Parts of the exercise:
[1] In the devotional on Hebrews 11:11-12, why does God leave His children in circumstances of want while also giving them promises? Answer in one to three sentences.
[2] Proceed with the devotional on Hebrews 11:11-12 from its last sentence.

** Given text follows **

A Word for Today | Hebrews 11:11-12
God relates to His children in this world largely through promises. In the Old Testament, the Israelites were a people looking beyond the horizon for the promise yet to be fulfilled. That great coming arrived in the person in Jesus Christ, and yet Christians, too, are waiting for things that are yet to come. As 2 Peter 1:4 says, “He has granted to us his precious and very great promises.” We are waiting for the blessings God promised to those who believe, above all the glorious return of His Son.
Abram’s experience shows that God deals with us through promises to lift our eyes above our circumstances. We aspire for earthly success; God intends for us heavenly glory. We would settle for health and wealth; He has in store life everlasting. Likewise, Abram wanted a son, but God intended that he would become the father of all the redeemed (Gen. 12:3). Abram’s appetite was shaped, as ours generally is, by his experience – his felt needs, as they are called today. He just wanted the human joy of looking into the eyes of a son. He wanted respect; he wanted to fit in; he wanted to feel good. These are things we want, too. To keep us from filling ourselves on lesser things, God leaves us in circumstances of want and also gives us promises of great blessing, far beyond our imagining.

** End of Given text **
** Excerpted data follows **

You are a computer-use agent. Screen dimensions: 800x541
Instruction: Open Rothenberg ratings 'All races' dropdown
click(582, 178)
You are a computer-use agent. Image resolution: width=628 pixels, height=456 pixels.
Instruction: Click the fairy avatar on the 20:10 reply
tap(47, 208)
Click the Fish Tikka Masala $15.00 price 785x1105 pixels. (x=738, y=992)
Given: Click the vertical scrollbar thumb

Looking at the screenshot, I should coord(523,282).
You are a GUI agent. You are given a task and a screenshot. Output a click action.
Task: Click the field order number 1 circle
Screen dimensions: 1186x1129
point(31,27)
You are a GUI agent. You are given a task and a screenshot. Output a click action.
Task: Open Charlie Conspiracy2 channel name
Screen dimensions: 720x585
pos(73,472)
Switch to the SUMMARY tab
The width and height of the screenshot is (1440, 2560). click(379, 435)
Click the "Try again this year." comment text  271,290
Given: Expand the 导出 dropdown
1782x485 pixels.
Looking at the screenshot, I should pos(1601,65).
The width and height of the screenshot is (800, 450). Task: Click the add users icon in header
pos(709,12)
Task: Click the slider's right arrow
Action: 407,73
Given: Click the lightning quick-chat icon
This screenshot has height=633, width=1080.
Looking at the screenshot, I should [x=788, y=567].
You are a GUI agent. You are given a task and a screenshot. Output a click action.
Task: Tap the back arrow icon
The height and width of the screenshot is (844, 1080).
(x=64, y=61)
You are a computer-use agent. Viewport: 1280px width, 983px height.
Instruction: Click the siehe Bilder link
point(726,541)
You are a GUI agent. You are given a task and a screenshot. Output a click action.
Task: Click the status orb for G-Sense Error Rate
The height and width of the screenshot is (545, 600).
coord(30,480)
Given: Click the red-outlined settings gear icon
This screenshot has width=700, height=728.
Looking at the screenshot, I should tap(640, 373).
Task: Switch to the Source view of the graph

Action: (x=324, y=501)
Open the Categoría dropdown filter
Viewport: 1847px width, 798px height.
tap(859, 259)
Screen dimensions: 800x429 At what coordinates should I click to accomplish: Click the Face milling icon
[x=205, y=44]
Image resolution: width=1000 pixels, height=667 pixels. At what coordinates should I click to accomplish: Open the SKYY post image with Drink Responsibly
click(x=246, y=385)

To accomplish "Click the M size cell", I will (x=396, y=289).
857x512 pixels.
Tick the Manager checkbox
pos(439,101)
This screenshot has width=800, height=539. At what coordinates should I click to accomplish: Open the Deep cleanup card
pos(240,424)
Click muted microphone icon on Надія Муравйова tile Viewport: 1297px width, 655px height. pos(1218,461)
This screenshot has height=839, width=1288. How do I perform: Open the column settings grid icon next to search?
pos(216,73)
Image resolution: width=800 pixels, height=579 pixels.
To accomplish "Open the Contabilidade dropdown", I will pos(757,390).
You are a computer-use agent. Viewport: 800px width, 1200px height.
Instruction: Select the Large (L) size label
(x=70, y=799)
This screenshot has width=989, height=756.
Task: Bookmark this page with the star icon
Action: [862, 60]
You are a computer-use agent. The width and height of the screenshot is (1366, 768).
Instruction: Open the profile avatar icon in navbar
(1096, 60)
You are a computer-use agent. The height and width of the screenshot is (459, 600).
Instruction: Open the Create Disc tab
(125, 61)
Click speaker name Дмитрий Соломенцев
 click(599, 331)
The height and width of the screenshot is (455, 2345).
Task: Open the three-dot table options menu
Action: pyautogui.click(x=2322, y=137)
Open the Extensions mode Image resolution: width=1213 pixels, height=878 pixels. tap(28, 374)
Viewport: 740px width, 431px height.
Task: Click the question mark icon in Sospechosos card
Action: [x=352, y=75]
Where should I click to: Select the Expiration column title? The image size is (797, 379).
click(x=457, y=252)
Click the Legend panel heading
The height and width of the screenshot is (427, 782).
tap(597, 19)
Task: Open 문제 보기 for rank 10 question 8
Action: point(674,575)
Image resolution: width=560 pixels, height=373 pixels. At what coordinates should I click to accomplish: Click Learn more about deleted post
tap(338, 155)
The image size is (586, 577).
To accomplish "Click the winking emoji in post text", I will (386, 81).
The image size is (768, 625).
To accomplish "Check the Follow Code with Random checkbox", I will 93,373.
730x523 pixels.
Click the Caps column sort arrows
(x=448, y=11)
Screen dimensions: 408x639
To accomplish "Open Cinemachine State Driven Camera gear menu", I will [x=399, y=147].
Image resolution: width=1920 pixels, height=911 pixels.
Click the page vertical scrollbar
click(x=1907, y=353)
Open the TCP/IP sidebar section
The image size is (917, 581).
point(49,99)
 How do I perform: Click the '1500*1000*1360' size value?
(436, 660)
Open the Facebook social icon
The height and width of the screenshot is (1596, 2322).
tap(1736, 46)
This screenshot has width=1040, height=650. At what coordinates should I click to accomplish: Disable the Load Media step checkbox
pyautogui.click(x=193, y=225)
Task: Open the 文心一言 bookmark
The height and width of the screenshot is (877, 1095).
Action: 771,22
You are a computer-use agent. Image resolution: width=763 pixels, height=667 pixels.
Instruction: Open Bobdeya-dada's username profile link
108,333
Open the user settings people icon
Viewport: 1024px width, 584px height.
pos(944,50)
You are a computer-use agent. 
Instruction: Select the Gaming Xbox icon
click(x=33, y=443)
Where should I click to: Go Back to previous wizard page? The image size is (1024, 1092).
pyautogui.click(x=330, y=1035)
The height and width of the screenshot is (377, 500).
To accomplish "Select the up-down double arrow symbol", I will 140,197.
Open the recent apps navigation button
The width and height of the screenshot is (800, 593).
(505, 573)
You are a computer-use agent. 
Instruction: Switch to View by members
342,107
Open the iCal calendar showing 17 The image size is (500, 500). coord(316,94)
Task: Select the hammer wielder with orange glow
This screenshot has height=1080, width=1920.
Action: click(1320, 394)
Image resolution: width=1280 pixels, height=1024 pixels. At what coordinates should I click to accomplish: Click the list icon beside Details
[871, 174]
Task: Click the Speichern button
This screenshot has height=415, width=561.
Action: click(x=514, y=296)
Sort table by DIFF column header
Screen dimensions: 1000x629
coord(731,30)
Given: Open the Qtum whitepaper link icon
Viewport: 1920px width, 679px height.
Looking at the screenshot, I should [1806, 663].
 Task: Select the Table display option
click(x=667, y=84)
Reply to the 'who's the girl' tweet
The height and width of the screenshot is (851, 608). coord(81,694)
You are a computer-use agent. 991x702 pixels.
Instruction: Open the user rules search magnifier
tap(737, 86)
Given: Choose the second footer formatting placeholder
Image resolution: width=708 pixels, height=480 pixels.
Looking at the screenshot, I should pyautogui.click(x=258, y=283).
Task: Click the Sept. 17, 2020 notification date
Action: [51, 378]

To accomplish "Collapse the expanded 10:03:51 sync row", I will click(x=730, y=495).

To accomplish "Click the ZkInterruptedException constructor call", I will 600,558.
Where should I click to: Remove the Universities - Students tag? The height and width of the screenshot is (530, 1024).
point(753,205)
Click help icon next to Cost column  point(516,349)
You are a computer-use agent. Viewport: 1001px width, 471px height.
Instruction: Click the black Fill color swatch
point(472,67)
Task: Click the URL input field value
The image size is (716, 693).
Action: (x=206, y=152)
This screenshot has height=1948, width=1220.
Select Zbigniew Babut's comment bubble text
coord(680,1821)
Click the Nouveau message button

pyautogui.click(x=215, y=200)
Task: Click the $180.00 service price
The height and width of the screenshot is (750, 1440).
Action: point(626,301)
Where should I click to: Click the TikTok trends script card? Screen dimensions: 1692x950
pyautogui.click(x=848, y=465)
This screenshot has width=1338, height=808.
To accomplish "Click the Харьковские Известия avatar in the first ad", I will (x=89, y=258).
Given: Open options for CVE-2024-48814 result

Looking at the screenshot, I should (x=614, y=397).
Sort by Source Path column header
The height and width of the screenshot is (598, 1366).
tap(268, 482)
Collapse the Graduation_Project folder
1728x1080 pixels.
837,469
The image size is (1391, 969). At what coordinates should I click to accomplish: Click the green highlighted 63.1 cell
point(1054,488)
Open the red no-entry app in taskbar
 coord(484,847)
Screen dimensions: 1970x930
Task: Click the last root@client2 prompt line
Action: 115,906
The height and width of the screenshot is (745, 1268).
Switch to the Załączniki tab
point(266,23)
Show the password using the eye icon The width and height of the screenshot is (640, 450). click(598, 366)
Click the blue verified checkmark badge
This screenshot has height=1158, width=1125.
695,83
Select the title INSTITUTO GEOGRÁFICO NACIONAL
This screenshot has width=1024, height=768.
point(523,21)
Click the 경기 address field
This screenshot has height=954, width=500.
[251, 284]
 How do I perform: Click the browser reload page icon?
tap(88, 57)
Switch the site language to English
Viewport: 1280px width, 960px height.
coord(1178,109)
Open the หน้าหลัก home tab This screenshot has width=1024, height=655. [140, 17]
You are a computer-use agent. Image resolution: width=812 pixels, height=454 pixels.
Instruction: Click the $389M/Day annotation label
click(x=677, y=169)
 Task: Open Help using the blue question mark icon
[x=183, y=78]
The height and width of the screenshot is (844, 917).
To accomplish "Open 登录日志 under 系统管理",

** End of Excerpted data **

Answers to this exercise:
[1] God does this to keep them from filling themselves on lesser things, such as the health, wealth, respect and good feelings they naturally want. Through His promises of great blessing, far beyond their imagining, He lifts their eyes above their circumstances toward heavenly glory and life everlasting.

[2]
Abram received God’s promise with faith, yet the years to come proved hard. His wife Sarah particularly seems to have suffered from her inability to bear children. In Genesis 16 she resorted to the expedient of giving her slave girl, Hagar, to Abram so that she could bear him a son. But this was the opposite of faith: Sarah was using her own strategy (sinfully) to achieve what God had promised. The years passed, Sarah grew older, and their hope in God’s promise waned. But when Abram was 99 and Sarah was 90, God renewed the promise that they would bear a child, and they believed. Hebrews 11:12 tells us what can happen when faith waits upon God’s promise: “Therefore from one man, and him as good as dead, were born descendants as many as the stars of heaven and as many as the innumerable grains of sand by the seashore.” Their example encourages us to trust God’s might and wait on Him for all the precious promises we receive in Scripture. Jeremiah Burroughs exhorts: “Every time a godly man reads the Scriptures… and there meets with a promise, he ought to lay his hand upon it and say, ‘This is part of my inheritance, it is mine, and I am to live upon it.’”
In Christ’s Love,
 Jeremiah Burroughs: The Rare Jewel of Christian Contentment, (Edinburgh: Banner of Truth, 1964), 82-83.